If Needles kicked off the party, Marni dropped the acid in the mohair punch bowl. The brand’s freakishly fuzzy cardigans and sweaters are street-style gold and irresistible to celebrities. Sue Bird and Megan Rapinoe share theirs, creating their own version of Who Wore It Best? (Answer: Both of them!) NBA’s best-dressed Shai-Gilgeous Alexander is in on the action, as is Quavo. Mohair is just as happy going un-papped though. “I did see a lot of Marni and older Needles mohair cardigans in late 2019, early 2020. I always wanted to try styling mohair because of the unique texture the fabric has,” Mateen Choudhry, an electrical engineer from Toronto, Canada and proud Marni sweater owner says. “Seeing ASAP Nast in the specific colorway of the Marni mohair sweater inspired me to pull the trigger on one of the mohair pieces.” DeLeon confirms Choudhry is part of a growing mohair-crazy customer. “We’ve seen an uptick in tactile knits in our offering, but I’ve also seen it in my closet,” he says.

Aimé Leon Dore’s mohair cardigan

Mohair’s tactility is the engine that keeps the Bro-Hair trend chugging.
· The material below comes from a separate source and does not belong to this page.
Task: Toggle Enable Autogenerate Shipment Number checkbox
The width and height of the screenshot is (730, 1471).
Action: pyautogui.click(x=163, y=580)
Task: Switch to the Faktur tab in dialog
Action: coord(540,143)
The sweaters have a look of something that’s lived a long life. (For sale: fuzzy sweater, lovingly worn.) They’re reminiscent of J. Press’s prep icon, the furry Shaggy Dog sweater. Mohair brings its own rebellious streak to the table, though: it’s like a once-bookish sweater that let its hair grow out. After more than a year trapped inside, the texture of mohair begs to be touched with Purelled hands. Bro-Hair is trending in part because “an overall desire for texture and materials that make you want to touch them in real life rather than just see them on a screen,” DeLeon says.

Which makes mohair the anti-Zoom fabric. While fashion’s gotten freakier over the past several years, it’s mostly been to the benefit of Instagram. Balenciaga’s Triple Ss delivered proportions that not even a 4:3 ratio could deny; Online Ceramics’s claustrophobic designs stood out during even the laziest moseys around Instagram. Mohair, on the other hand, has just as much to offer online as it does offline. On Instagram, the mohair sweater’s halo of fuzz distinguishes it from its boring, regular wool sweaters. “One thing for sure is the texture,” Choudhry says when I ask what he likes about mohair. “The look of the material also gives off a very cozy aesthetic.” The Bro-Hair trend gets the most mileage out of up-close encounters: invite a new friend to run their fingers through it after a few cocktails or examine it on the rack at your favorite store.